Technical concerns are also significant in cases in which the person(s) depicted in the images may not actually be minors. Under the law, the State simply has to show that the person(s) in any given image or video are minors, but they do not have to prove the actual age. Tenn. Code Ann. § 39-17-1002 et seq. This effectively shifts the burden to the defense to establish reasonable doubt that they are not minors by proving their actual age. To accomplish this, one forensic strategy is to compare the suspect images against "known" images of persons who are not minors, but who appear very young. The only way to accomplish this is by comparing the suspect images against a database of known performers of this "genre" to determine if there is a match.
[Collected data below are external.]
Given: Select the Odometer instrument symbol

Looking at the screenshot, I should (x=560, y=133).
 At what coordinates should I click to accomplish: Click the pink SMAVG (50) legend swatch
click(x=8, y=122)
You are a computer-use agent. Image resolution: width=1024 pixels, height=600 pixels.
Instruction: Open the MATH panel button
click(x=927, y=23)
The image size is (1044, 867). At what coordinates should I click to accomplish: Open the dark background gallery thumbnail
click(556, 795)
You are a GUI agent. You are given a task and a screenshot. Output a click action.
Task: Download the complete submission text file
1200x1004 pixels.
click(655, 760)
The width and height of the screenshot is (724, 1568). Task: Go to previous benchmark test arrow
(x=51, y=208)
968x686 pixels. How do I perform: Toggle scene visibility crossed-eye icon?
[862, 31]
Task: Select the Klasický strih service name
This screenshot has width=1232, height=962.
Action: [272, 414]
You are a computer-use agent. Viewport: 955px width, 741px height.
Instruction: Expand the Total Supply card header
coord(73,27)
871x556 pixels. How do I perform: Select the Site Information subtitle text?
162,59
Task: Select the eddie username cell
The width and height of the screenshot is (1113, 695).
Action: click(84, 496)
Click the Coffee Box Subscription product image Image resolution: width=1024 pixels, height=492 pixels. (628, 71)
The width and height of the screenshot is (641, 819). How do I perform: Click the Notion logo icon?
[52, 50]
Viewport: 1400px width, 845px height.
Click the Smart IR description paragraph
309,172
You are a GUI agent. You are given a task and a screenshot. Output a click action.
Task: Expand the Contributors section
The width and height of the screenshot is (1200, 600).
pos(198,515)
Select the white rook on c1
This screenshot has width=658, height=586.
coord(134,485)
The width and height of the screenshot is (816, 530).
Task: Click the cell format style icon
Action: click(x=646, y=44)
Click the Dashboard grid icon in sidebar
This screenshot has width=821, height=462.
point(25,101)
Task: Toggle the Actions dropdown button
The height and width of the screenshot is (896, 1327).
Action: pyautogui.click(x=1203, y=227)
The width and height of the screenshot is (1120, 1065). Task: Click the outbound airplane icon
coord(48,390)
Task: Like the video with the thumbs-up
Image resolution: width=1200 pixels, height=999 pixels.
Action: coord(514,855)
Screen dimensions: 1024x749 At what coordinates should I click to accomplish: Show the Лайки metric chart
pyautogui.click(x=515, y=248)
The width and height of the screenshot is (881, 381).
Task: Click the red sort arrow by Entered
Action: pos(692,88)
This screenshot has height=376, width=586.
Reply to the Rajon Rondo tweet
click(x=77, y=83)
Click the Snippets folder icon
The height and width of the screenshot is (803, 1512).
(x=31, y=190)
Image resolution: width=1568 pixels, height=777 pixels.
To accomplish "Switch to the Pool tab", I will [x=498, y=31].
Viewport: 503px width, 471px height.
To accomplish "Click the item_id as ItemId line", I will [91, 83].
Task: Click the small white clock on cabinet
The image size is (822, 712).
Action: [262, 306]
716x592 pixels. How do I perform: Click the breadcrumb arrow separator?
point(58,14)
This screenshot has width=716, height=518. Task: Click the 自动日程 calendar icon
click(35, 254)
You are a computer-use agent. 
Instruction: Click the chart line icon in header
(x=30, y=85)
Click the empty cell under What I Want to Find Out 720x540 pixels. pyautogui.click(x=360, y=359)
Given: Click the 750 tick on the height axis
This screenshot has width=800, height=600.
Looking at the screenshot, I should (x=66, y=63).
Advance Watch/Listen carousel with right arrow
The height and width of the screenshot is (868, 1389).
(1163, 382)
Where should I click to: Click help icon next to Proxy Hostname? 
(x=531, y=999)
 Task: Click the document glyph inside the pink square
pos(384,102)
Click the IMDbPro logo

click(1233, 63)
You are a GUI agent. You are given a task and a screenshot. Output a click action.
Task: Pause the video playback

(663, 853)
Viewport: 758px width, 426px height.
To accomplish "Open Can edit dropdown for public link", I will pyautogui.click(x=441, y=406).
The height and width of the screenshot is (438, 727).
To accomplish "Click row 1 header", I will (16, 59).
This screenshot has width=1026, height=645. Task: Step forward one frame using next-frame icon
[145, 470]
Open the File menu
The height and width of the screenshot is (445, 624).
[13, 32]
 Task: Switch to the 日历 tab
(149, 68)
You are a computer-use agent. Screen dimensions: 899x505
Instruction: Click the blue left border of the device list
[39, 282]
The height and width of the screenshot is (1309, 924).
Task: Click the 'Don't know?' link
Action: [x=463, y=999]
This is virtually impossible within the confines of a State facility and without internet access.

Financial cost is an important consideration. Even if an adequate analysis is theoretically possible under the proposed new rules, it will undoubtedly cost more for the defense attorney and expert to work within the state's facilities and time availability, as well as to bring in additional software and computer resources. The proposed rule would put all of these additional costs on the defendant. If the defendant is indigent, investigation would be substantially limited by the caps on attorney time and limitations on expert rates. It is already challenging to find competent experts in many jurisdictions who are prepared to handle these cases at AOC rates, and the proposed change would only make this process more difficult for defendants. It will be unfair to indigent defendants to enact the proposed changes without also providing the additional financial resources required to comply with the new technical restrictions.

The TACDL member who conducted the computer analysis described above is only aware of two forensic experts (including himself) who will accept AOC rates for these kinds of cases. The TACDL member states that, if required to conduct his analysis in a state fascility subject to the additional restrictions contemplated by the proposed amendment, he would charge at least twice his current rate and would not be able to work at AOC rates.

In TACDL's view, the better route to balance a defendant's right to a defense with victims' privacy concerns is a rule that contemplates protective orders that can be tailored to each situation and jurisdiction. Protective orders are regularly used in criminal and civil cases to safeguard dissemination of sensitive material. Attorneys and their experts are regularly trusted to maintain and protect these materials. If the State has a question about a particular defense attorney or expert, this could be raised to the judge in the process of obtaining the protective order. Perhaps the State could create a certification for private experts to demonstrate that they are capable of maintaining this information.

The TACDL member references above has had protective orders in every case of this nature he has worked on. These orders require that he maintain the evidence in a secure location within a locked cabinet within his locked office; that he severely restrict access to only those working directly under my supervision as the expert and only within a "controlled environment"; that no copies of the provided material are made except as required to copy it to his forensic analysis server; that the computer he uses for analysis is NEVER connected to the internet or any other network accessible to anyone else; and that he destroy the evidence using forensically sound methods within thirty (30) days of the termination of the case.

Although the proposed rule does contemplate the possibility for access outside a state facility, the rule would provide extremely limited availability and a high threshold to be able to pursue a protective order. We propose that an opposite approach should be taken. The default should be a protective order to give the defense and its expert direct access under appropriate conditions, and if the defense cannot satisfy an appropriate standard, then the court could order that the materials be made available only at a state facility. Should the court find that the proposed rule strikes a better balance, we propose that more research be done into the extent which investigators are able to do their job subject to these limitations, the cost of doing so, and the extent to which this is truly needed. TACDL would be happy to assist the court or the rules commission in these matters if extended an invitation.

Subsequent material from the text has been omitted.